──────── ENTRIES SHOWN

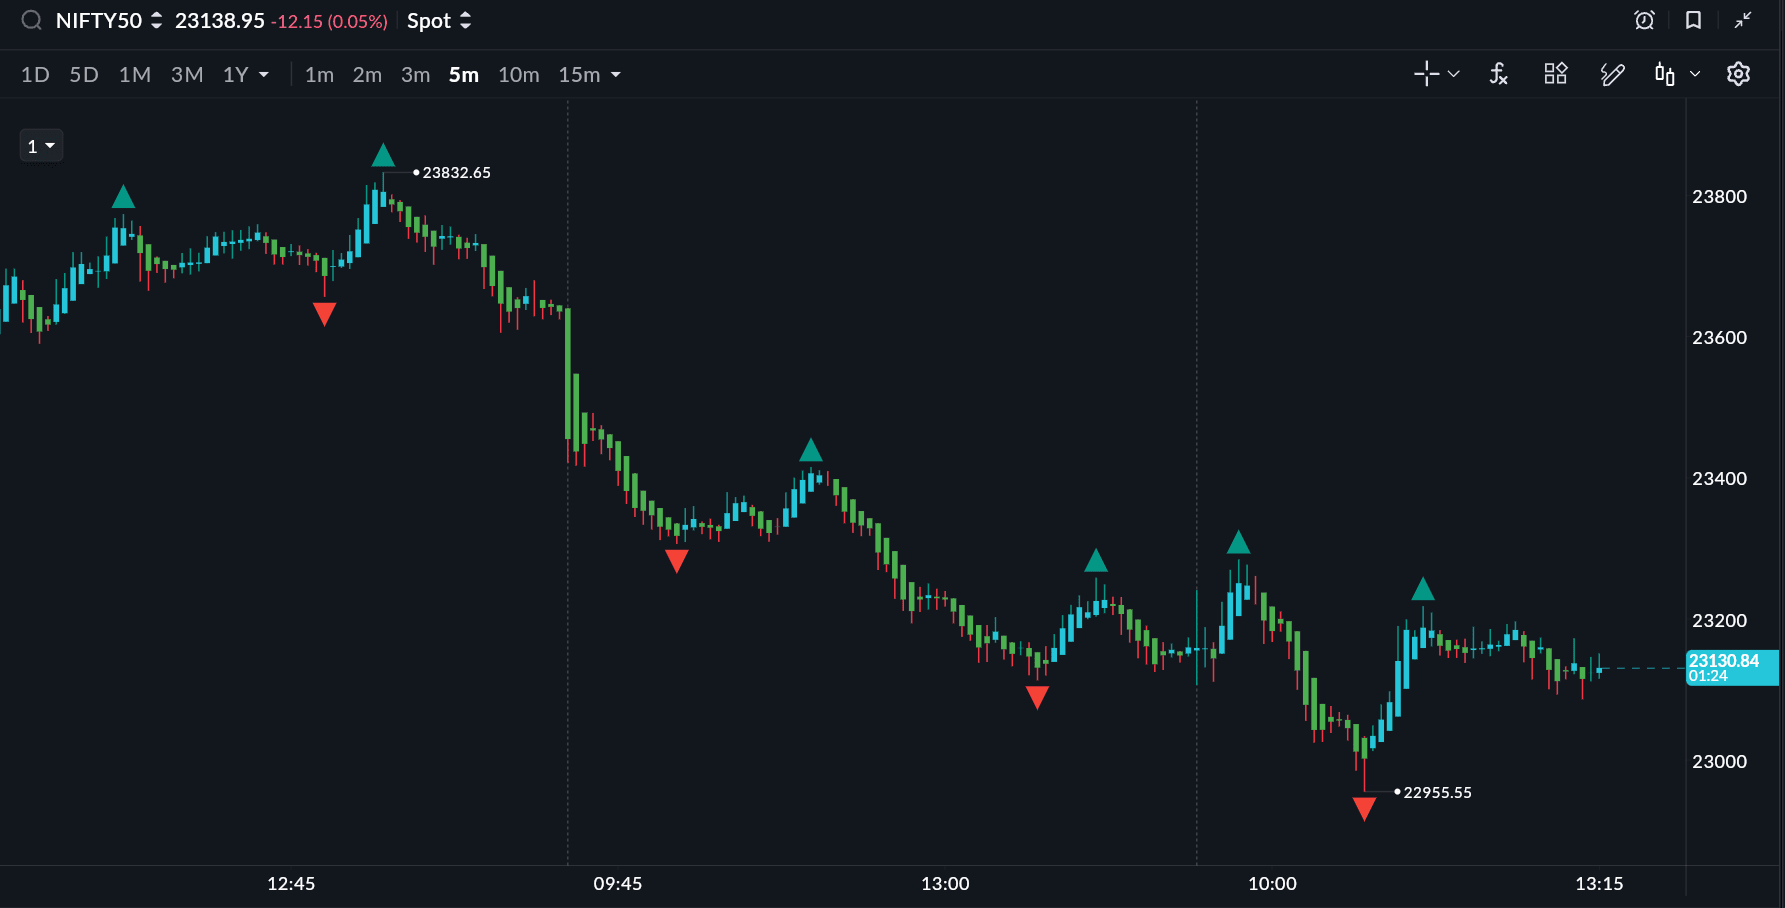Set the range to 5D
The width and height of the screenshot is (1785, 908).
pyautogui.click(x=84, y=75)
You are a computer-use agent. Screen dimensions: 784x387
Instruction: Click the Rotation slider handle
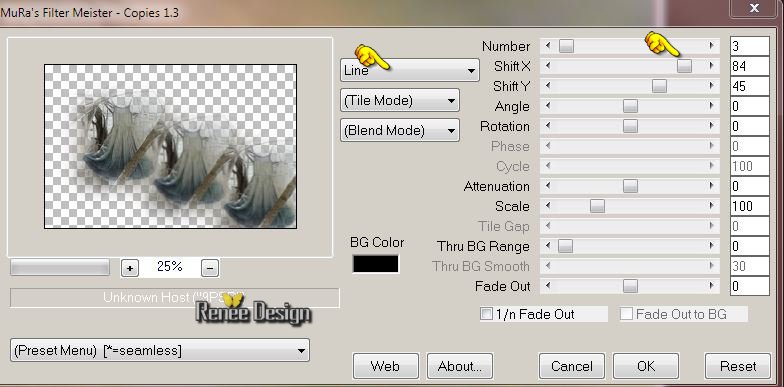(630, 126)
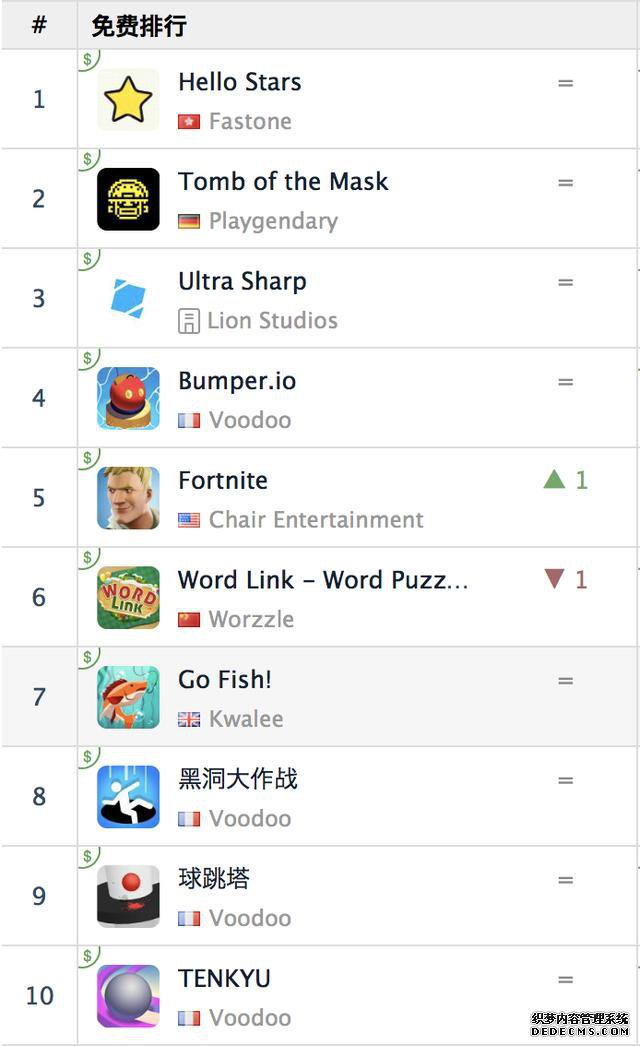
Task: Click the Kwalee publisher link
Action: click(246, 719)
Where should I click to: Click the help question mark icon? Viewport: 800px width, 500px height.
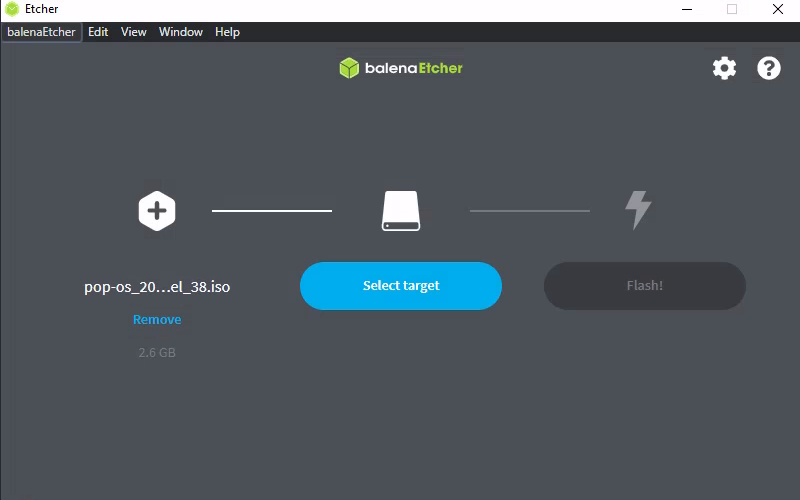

────────────────

**EXERCISE DETAILS**.
Please retype only the lines from the line that holds "You are a computer-use" through the end of the records, exactly as they stand, and drop every picture.

**TASK ANSWER**.
You are a computer-use agent. Screen dimensions: 784x387
Instruction: Click the Rotation slider handle
(630, 126)
Task: Click the Kwalee publisher link
Action: click(246, 719)
Where should I click to: Click the help question mark icon? Viewport: 800px width, 500px height.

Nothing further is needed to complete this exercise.